### Compito
Per favore, riprendi il brano sul turismo all'Elba e continualo dopo la sua ultima frase.

### Brano
Venerdì 21 giugno. Vado in paese per semplici questioni domestiche. È tutto bloccato, da Portoferraio a Carpani. Già, c’è il mercatino…
Sabato 22 giugno. Vado in paese e poi alle Grotte per risolvere banali imprevisti tecnici. È tutto bloccato, da Portoferraio a San Giovanni. Eh, già, il sabato è giorno di arrivi e di partenze…
Domenica 23 giugno. Vado in paese per fare un po’ di spesa. È tutto bloccato, da Portoferraio a Carpani…
Non so come proseguirà l’estate ma ho piena consapevolezza di quello che succede da 10, 20, 30 anni.
Il mio Paese, un tempo così bello, non è soltanto morto, è stato proprio macellato nel più truce e sanguinoso dei modi. Si è deciso che doveva diventare una sorta di stanzino di sgombero dell’Elba tutta, lo spazio in cui collocare le funzioni logistiche di supporto a un’economia turistica selvaggia e priva di governo (ormai lo possiamo dire), una forma economica che, prima o poi, un Marx del III millennio si deciderà ad analizzare non soltanto dal punto di vista delle abbaglianti e colorate luci dei profitti generati (privati) ma anche nelle sue pieghe più oscure, quelle che nascondono il dilagante precariato nel lavoro e le diverse ricadute in termini di degrado ambientale e culturale (consumo di suolo, nullificazione degli spazi pubblici, assenza di ascensore sociale ed economico nelle comunità che si trovano nelle località turistiche).
Ho visto un Paese, il mio, il nostro, stremato dal punto di vista urbanistico, sotto il peso di una quantità enorme di servizi da prestare, soprattutto al resto dell’isola, in termini di trasporti, mobilità, sanità concentrazione e redistribuzione delle merci, smaltimento dei rifiuti.

### Dati di partenza
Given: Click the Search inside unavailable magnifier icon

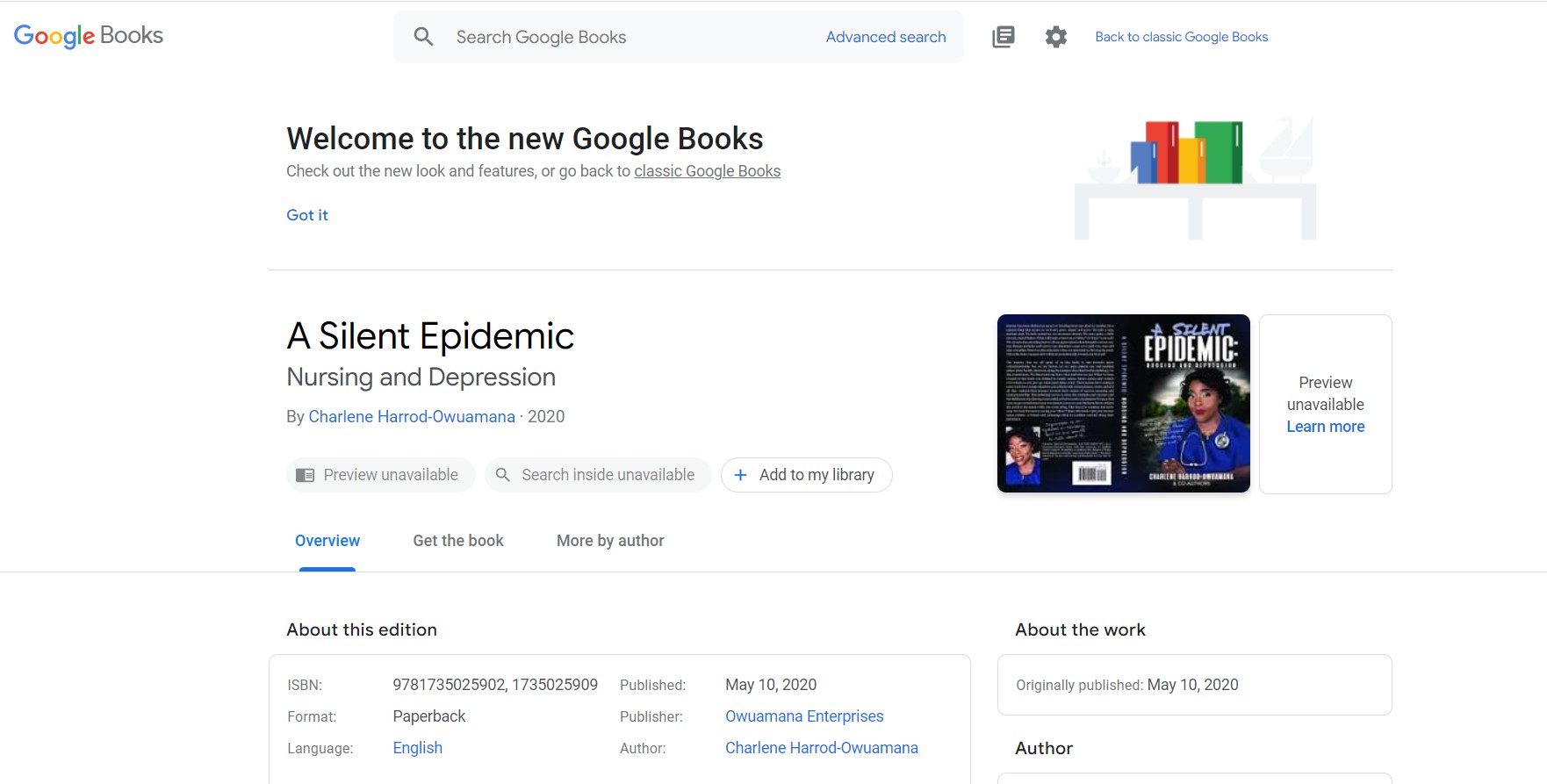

### Risposta
Il Paese, il mio, mostra ormai la corda. Ha un porto troppo piccolo per potere sostenere il movimento estivo. Ha strade troppo strette e troppo vecchie perché possano transitarvi mezzi di proporzioni colossali. Ha parcheggi insufficienti. E allora, diranno i consueti sviluppisti in servizio permanente effettivo, facciamo tutto più grande: strade, porti, aeroporti, parcheggi, “bisogna fa’ veni’ più gente”. E poi dove la mettiamo? Che facciamo, allarghiamo e allunghiamo anche le spiagge?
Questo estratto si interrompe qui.